Wednesday 28 March 2012

A last hurrah?

I'm really quite angry. And disappointed.

Not the best way to restart a blog.

But oh, so apt.

I agreed to meet someone. For coffee, before you get any weird ideas. The simple fact was he had been moderately nice, moderately intelligent and hadn't nagged me to meet. Quite the bonus. Sadly, I was running a little late, about half an hour and I, rather foolishly, told him so.

Duh.

So he said maybe next time.

Err, sorry? This was for a coffee. At the end of a work day. Near his workplace. I had to travel an hour from mine. And change. And get there. And yet he was the one giving the impression of being put out?!

Apparently he thought I would be too rushed. Excellent. So now I don't know my own time keeping. A feeble excuse and it reminded me that the normal rules don't apply for me. If it had been my flatmate, or any other, dare I say it, any other girl, this would not have been an issue. He would have waited.

So here I am again, wondering what the hell I was thinking. Yet again my confidence had been given a huge kick to the head. Yet again I felt let down. Yet again I was left with this yearning chasm of loneliness. A chasm that can't be filled.

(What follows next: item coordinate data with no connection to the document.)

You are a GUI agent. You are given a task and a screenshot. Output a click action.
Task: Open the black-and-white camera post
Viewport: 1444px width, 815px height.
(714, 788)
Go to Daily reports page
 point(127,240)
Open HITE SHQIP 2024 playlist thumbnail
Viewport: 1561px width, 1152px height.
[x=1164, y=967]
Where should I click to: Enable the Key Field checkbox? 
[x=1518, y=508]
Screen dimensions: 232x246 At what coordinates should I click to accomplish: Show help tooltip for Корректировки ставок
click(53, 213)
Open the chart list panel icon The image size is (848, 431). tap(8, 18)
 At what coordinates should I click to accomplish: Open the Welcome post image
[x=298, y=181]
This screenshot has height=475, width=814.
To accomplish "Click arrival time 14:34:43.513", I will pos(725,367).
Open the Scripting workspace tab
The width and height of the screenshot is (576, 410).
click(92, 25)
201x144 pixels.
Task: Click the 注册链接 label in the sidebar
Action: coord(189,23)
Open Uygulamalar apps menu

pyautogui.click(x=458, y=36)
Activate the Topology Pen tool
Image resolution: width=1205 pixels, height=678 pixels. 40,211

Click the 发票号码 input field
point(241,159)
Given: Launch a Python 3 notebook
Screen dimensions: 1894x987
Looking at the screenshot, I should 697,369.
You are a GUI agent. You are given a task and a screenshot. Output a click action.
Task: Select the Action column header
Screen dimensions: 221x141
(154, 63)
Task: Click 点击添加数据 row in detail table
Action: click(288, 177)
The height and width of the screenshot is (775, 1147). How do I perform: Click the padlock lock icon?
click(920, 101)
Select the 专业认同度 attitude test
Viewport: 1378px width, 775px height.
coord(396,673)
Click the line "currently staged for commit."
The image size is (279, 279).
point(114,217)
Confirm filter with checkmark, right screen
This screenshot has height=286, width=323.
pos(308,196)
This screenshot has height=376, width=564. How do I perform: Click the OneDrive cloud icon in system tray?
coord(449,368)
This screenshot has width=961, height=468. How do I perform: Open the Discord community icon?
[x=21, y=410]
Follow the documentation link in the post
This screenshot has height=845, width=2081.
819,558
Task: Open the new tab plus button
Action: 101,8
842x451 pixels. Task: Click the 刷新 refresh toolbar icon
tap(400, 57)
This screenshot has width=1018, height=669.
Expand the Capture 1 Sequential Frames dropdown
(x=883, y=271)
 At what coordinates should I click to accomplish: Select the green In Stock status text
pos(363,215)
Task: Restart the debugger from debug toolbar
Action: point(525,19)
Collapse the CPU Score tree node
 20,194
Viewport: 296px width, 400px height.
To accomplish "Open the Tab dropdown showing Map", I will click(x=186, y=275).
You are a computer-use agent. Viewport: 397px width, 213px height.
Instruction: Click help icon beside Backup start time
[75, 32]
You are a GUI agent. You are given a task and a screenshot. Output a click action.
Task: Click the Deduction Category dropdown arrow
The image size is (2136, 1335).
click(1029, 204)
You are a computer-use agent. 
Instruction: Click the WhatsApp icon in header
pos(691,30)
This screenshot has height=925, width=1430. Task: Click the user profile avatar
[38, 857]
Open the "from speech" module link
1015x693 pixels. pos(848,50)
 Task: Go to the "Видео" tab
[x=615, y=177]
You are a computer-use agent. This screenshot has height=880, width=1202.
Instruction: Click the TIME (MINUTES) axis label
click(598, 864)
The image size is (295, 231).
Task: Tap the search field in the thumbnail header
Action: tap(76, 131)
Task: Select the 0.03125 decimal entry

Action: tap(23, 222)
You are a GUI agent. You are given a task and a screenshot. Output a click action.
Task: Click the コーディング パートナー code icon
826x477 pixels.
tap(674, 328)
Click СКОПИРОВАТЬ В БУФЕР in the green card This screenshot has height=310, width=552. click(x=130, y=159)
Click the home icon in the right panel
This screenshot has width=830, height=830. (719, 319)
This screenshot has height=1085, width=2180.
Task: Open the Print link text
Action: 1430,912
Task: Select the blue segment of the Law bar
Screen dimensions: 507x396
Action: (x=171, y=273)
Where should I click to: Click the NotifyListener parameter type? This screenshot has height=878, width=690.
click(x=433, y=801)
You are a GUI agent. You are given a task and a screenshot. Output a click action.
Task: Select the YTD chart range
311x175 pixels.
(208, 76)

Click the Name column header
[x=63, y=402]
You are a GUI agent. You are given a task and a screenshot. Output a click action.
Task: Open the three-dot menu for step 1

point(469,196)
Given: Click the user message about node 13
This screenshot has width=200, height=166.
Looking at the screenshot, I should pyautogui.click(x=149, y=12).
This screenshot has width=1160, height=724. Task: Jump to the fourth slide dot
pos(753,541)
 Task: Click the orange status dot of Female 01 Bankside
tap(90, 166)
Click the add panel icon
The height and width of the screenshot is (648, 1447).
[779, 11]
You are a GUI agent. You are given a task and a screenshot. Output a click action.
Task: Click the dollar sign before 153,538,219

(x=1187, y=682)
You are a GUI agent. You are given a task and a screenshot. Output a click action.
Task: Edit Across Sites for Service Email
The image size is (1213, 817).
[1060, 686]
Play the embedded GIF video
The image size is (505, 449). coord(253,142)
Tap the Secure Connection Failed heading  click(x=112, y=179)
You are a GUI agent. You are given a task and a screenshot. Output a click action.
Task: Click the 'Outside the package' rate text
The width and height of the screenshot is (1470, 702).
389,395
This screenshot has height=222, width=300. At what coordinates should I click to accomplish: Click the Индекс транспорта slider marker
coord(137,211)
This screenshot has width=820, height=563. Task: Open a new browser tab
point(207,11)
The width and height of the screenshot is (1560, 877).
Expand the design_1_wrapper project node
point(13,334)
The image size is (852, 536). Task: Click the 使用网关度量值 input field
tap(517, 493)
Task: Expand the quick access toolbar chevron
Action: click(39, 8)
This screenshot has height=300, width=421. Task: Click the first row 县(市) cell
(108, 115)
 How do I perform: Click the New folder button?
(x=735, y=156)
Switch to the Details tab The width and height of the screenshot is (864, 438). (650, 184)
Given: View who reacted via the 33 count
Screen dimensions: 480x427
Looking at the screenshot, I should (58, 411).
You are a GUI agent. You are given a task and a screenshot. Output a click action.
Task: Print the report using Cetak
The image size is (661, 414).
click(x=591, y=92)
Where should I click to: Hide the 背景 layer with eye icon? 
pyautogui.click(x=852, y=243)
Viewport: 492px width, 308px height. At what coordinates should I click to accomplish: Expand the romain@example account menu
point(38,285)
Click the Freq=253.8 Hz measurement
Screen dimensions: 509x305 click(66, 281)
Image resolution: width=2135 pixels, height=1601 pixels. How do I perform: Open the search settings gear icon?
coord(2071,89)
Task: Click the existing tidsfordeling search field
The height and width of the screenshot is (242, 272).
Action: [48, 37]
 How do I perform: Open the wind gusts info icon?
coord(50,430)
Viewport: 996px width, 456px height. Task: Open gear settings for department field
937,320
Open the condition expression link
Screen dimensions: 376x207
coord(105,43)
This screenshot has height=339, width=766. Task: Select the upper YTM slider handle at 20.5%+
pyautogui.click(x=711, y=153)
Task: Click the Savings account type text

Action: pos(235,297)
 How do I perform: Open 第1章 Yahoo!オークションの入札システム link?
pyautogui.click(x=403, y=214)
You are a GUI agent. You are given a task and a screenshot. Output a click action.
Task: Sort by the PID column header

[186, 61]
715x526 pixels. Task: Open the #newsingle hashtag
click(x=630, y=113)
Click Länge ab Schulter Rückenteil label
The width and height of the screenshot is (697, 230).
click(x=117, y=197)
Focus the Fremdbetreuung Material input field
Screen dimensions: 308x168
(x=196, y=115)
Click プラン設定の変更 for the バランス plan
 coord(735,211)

But, I wondered, what do I really want. In the end it was pretty simple. I want to be respected, desired and given some consideration. To feel that I really matter to someone and that I will be first on a list rather than 47th and dropped as soon as something more interesting comes along. I want to have some one make an effort for me, not the other way around.

And yet as I write this, I realise I might as well want the tide to stop. It's not happened before, though I thought it had, why the hell should it happen now as I pass through the autumn of my life.

It's a depressing thought that I may never feel genuine desire again. Or passion. But the sooner I grow up and accept that it's over and I move on to less destructive thoughts the better.

I just don't want to.

I want to feel the glow of the sun once more.

And not the rain currently falling down my face.